GIVEN INSTRUCTION: Rewrite the items below, changing each "computer-use agent" to "screen-control agent" and leaving everything else as it is.
***** LISTED RECORDS
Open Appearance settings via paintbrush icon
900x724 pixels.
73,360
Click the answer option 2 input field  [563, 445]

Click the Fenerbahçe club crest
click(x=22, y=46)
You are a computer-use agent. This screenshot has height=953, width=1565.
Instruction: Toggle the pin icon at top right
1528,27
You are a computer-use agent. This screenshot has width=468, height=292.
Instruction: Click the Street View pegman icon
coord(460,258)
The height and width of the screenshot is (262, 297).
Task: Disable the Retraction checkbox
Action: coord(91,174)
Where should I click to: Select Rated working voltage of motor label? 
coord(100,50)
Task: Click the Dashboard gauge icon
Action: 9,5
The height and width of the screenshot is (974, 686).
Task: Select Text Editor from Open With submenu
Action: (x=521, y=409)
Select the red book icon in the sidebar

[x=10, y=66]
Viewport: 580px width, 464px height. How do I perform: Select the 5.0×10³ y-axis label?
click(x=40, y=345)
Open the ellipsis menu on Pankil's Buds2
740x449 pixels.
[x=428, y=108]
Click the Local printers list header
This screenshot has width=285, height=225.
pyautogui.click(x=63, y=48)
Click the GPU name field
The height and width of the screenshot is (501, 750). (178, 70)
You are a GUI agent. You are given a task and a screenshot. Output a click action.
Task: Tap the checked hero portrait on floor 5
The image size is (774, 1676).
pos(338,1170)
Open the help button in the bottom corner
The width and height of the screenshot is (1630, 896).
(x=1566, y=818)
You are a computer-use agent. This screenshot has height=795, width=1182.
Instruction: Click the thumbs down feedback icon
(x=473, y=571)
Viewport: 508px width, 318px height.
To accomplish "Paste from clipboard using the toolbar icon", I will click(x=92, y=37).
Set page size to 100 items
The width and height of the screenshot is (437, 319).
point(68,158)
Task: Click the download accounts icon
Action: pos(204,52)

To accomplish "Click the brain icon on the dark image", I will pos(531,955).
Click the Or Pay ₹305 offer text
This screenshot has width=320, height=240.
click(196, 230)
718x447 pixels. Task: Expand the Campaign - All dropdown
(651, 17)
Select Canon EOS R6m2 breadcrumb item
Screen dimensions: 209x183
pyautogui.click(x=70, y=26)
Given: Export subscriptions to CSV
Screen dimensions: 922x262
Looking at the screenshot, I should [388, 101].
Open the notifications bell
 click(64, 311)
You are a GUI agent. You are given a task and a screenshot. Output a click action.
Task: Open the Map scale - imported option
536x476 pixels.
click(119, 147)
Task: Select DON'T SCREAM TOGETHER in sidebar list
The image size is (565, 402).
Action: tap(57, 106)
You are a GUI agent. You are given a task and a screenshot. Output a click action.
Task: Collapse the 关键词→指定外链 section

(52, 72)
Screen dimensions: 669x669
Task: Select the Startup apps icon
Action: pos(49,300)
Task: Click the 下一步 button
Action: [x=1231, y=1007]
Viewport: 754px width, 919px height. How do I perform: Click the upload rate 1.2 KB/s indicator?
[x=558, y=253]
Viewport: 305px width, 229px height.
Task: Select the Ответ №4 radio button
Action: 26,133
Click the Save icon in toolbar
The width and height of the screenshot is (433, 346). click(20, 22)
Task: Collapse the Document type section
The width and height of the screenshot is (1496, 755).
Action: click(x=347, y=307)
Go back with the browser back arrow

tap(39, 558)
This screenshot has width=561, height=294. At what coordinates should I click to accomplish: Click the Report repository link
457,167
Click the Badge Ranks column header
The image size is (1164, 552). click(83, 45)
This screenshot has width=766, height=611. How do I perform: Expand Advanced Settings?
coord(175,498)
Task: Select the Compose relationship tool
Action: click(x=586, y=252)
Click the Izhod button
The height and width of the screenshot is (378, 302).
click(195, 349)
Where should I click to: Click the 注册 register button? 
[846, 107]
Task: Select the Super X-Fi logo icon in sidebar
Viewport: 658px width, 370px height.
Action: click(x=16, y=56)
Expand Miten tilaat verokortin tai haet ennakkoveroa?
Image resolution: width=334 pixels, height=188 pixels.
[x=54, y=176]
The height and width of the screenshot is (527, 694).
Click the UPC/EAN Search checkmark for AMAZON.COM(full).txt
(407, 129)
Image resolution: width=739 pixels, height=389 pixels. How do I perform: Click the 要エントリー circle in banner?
**********
WRITTEN REPLY:
Open Appearance settings via paintbrush icon
900x724 pixels.
73,360
Click the answer option 2 input field  [563, 445]

Click the Fenerbahçe club crest
click(x=22, y=46)
You are a screen-control agent. This screenshot has height=953, width=1565.
Instruction: Toggle the pin icon at top right
1528,27
You are a screen-control agent. This screenshot has width=468, height=292.
Instruction: Click the Street View pegman icon
coord(460,258)
The height and width of the screenshot is (262, 297).
Task: Disable the Retraction checkbox
Action: coord(91,174)
Where should I click to: Select Rated working voltage of motor label? 
coord(100,50)
Task: Click the Dashboard gauge icon
Action: 9,5
The height and width of the screenshot is (974, 686).
Task: Select Text Editor from Open With submenu
Action: (x=521, y=409)
Select the red book icon in the sidebar

[x=10, y=66]
Viewport: 580px width, 464px height. How do I perform: Select the 5.0×10³ y-axis label?
click(x=40, y=345)
Open the ellipsis menu on Pankil's Buds2
740x449 pixels.
[x=428, y=108]
Click the Local printers list header
This screenshot has width=285, height=225.
pyautogui.click(x=63, y=48)
Click the GPU name field
The height and width of the screenshot is (501, 750). (178, 70)
You are a GUI agent. You are given a task and a screenshot. Output a click action.
Task: Tap the checked hero portrait on floor 5
The image size is (774, 1676).
pos(338,1170)
Open the help button in the bottom corner
The width and height of the screenshot is (1630, 896).
(x=1566, y=818)
You are a screen-control agent. This screenshot has height=795, width=1182.
Instruction: Click the thumbs down feedback icon
(x=473, y=571)
Viewport: 508px width, 318px height.
To accomplish "Paste from clipboard using the toolbar icon", I will click(x=92, y=37).
Set page size to 100 items
The width and height of the screenshot is (437, 319).
point(68,158)
Task: Click the download accounts icon
Action: pos(204,52)

To accomplish "Click the brain icon on the dark image", I will pos(531,955).
Click the Or Pay ₹305 offer text
This screenshot has width=320, height=240.
click(196, 230)
718x447 pixels. Task: Expand the Campaign - All dropdown
(651, 17)
Select Canon EOS R6m2 breadcrumb item
Screen dimensions: 209x183
pyautogui.click(x=70, y=26)
Given: Export subscriptions to CSV
Screen dimensions: 922x262
Looking at the screenshot, I should [388, 101].
Open the notifications bell
 click(64, 311)
You are a GUI agent. You are given a task and a screenshot. Output a click action.
Task: Open the Map scale - imported option
536x476 pixels.
click(119, 147)
Task: Select DON'T SCREAM TOGETHER in sidebar list
The image size is (565, 402).
Action: tap(57, 106)
You are a GUI agent. You are given a task and a screenshot. Output a click action.
Task: Collapse the 关键词→指定外链 section

(52, 72)
Screen dimensions: 669x669
Task: Select the Startup apps icon
Action: pos(49,300)
Task: Click the 下一步 button
Action: [x=1231, y=1007]
Viewport: 754px width, 919px height. How do I perform: Click the upload rate 1.2 KB/s indicator?
[x=558, y=253]
Viewport: 305px width, 229px height.
Task: Select the Ответ №4 radio button
Action: 26,133
Click the Save icon in toolbar
The width and height of the screenshot is (433, 346). click(20, 22)
Task: Collapse the Document type section
The width and height of the screenshot is (1496, 755).
Action: click(x=347, y=307)
Go back with the browser back arrow

tap(39, 558)
This screenshot has width=561, height=294. At what coordinates should I click to accomplish: Click the Report repository link
457,167
Click the Badge Ranks column header
The image size is (1164, 552). click(83, 45)
This screenshot has width=766, height=611. How do I perform: Expand Advanced Settings?
coord(175,498)
Task: Select the Compose relationship tool
Action: click(x=586, y=252)
Click the Izhod button
The height and width of the screenshot is (378, 302).
click(195, 349)
Where should I click to: Click the 注册 register button? 
[846, 107]
Task: Select the Super X-Fi logo icon in sidebar
Viewport: 658px width, 370px height.
Action: click(x=16, y=56)
Expand Miten tilaat verokortin tai haet ennakkoveroa?
Image resolution: width=334 pixels, height=188 pixels.
[x=54, y=176]
The height and width of the screenshot is (527, 694).
Click the UPC/EAN Search checkmark for AMAZON.COM(full).txt
(407, 129)
Image resolution: width=739 pixels, height=389 pixels. How do I perform: Click the 要エントリー circle in banner?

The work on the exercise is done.